Well, there’s not much evidence supporting its argument.

The IMF shared a paper in November which found only a small minority of “wage-price spiral” episodes were “followed by sustained acceleration in wages and prices”.

It claimed: “Inflation and nominal wage growth tended to stabilise, leaving real wage growth broadly unchanged.”

In fact, the IMF even suggested that “falling real wages and tightening labour markets” are usually followed by declining inflation and nominal wage growth.

“We conclude that an acceleration of nominal wages should not necessarily be seen as a sign that a wage-price spiral is taking hold.”

Economist and commentator Grace Blakeley told ITV’s Good Morning Britain last summer when the strikes first started, since the financial crisis of 2008, there was wage stagnation and so calling for an increase now is fair.

Speaking in June, she said: “What they [the strikers] are asking for is just the maintenance of their wages relative to prices in the economy.”

She explained this money should come from the profits of the company, rather than out of the economy.

“Now, we can grant that without triggering a wage/price spiral if you account for the fact that when you’re increasing wages, you then take some money off the top in terms of profit.

“You keep the amount of money, demand on the economy the same, but you’re taking money away from executives and shareholders rather than working people who actually can’t afford to survive.

“There’s now evidence that its profits which are disproportionately driving inflation, rather than wages.”
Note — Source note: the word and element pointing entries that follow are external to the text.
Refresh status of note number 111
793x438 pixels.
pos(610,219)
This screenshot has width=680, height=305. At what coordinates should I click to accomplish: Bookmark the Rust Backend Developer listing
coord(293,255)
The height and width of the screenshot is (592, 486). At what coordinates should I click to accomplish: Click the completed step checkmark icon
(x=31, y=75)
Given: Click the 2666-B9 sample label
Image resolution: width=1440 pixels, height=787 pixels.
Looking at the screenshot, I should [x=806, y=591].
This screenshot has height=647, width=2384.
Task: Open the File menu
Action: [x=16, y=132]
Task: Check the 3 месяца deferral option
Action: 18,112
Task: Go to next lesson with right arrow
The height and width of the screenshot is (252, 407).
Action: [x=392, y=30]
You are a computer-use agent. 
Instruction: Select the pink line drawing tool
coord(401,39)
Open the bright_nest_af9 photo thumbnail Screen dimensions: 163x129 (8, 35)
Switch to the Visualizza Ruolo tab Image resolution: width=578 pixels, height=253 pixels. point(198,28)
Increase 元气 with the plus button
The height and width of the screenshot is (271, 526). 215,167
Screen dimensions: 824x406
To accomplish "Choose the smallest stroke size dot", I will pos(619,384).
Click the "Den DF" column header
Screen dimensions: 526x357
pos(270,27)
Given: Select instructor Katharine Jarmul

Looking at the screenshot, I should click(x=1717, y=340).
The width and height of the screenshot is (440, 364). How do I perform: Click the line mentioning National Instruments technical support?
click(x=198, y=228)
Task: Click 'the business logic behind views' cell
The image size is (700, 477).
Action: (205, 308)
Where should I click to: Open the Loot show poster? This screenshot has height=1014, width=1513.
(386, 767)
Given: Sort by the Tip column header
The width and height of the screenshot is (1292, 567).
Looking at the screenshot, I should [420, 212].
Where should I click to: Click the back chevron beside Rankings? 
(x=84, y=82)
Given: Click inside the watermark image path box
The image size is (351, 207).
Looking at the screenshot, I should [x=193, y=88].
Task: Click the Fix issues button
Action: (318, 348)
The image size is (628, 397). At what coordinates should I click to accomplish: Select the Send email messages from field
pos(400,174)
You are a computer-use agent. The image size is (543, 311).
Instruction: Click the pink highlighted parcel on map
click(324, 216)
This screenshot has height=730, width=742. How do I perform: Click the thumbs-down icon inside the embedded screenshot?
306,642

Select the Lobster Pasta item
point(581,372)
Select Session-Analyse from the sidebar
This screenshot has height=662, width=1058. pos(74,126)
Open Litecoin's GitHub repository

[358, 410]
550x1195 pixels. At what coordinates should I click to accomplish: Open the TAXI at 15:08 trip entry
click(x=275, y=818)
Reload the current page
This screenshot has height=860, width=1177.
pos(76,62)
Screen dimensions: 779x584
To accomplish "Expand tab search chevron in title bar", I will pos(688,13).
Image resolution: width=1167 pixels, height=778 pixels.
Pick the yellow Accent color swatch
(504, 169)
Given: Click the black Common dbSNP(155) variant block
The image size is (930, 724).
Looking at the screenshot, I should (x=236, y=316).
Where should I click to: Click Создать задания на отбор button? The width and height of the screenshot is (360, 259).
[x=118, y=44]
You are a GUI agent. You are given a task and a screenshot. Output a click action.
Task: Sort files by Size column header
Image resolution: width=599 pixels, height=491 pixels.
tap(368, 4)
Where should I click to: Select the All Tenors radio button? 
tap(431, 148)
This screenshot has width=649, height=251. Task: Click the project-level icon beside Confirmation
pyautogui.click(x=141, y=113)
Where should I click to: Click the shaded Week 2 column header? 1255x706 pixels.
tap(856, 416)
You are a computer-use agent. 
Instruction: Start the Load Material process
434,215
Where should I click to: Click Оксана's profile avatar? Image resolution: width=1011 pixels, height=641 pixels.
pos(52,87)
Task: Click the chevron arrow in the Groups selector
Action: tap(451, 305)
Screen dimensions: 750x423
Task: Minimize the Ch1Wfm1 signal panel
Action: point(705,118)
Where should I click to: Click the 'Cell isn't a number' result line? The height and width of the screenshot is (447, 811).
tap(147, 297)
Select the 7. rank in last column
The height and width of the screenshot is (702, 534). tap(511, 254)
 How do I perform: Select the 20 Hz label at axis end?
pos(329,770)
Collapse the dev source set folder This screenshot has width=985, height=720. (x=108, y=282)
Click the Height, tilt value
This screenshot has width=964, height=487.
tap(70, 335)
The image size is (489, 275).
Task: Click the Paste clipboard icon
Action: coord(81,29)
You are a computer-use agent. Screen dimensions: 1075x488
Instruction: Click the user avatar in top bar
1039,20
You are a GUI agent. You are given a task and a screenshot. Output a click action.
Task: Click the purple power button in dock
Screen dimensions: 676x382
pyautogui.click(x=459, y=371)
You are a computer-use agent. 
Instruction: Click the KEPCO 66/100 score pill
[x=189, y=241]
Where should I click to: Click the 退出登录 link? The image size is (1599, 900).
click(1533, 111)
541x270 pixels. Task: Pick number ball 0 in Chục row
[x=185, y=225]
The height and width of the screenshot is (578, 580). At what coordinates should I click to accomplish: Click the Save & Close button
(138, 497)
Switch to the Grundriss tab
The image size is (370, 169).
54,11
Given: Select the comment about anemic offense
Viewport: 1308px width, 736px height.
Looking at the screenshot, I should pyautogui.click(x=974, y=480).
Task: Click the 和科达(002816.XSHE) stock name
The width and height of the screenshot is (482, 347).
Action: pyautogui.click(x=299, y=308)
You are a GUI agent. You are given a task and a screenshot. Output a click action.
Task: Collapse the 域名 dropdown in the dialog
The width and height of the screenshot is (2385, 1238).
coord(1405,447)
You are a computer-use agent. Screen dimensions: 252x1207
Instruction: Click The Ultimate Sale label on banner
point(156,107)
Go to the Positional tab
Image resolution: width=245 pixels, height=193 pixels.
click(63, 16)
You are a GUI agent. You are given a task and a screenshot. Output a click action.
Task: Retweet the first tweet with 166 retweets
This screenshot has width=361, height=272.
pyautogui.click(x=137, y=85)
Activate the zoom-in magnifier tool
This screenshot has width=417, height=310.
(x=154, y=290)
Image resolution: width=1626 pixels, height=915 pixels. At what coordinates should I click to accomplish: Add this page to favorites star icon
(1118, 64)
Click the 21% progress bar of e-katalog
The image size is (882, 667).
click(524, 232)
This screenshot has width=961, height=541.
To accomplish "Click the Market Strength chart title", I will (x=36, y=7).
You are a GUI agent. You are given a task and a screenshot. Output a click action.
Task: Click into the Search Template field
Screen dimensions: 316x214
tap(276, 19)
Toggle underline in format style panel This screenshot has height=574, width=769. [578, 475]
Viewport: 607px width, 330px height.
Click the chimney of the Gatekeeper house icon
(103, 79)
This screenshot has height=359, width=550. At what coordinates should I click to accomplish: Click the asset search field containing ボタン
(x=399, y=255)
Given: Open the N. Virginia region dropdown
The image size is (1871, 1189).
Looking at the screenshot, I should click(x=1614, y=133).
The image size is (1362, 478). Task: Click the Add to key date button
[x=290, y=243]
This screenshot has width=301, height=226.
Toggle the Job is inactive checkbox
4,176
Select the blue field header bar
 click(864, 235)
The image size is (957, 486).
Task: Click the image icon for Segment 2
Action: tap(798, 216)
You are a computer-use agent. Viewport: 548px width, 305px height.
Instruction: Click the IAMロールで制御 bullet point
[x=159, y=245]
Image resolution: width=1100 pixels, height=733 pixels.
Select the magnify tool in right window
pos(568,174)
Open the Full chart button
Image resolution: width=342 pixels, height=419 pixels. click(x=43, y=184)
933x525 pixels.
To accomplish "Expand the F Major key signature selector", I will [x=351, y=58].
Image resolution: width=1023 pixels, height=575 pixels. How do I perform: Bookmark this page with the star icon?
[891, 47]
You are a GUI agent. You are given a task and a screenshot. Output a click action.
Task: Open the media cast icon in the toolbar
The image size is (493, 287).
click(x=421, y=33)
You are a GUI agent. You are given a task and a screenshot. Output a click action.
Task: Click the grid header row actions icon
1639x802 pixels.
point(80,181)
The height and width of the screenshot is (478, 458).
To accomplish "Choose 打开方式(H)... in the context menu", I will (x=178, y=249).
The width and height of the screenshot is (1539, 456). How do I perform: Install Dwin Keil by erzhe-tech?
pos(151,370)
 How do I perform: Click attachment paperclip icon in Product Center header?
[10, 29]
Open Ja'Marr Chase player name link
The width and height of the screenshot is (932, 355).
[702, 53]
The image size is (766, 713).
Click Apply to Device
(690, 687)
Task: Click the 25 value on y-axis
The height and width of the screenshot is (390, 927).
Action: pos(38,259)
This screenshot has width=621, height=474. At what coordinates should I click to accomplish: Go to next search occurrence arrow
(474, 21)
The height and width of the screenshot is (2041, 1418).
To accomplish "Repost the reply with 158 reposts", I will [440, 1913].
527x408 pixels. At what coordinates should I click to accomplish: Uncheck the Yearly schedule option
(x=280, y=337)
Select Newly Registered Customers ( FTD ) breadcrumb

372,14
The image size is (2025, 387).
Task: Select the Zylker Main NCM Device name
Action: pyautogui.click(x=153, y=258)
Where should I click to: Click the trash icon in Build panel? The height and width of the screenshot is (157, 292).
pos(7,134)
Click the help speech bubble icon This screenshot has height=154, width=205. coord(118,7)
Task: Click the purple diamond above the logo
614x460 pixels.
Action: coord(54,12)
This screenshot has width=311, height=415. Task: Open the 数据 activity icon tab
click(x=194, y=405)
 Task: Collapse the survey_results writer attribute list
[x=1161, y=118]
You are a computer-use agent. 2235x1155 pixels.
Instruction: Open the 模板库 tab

Meanwhile, Labour’s shadow cabinet minister Lisa Nandy said in November that pay rises are only “unaffordable because of 12 years of Tory government and 44 days in which Liz Truss and Kwasi Kwarteng crashed the economy”.

It’s worth noting that forecasts from the Office for Budget Responsibility also suggests inflation will fall to 4% by the end of this year (although it is then set to turn negative in 2024).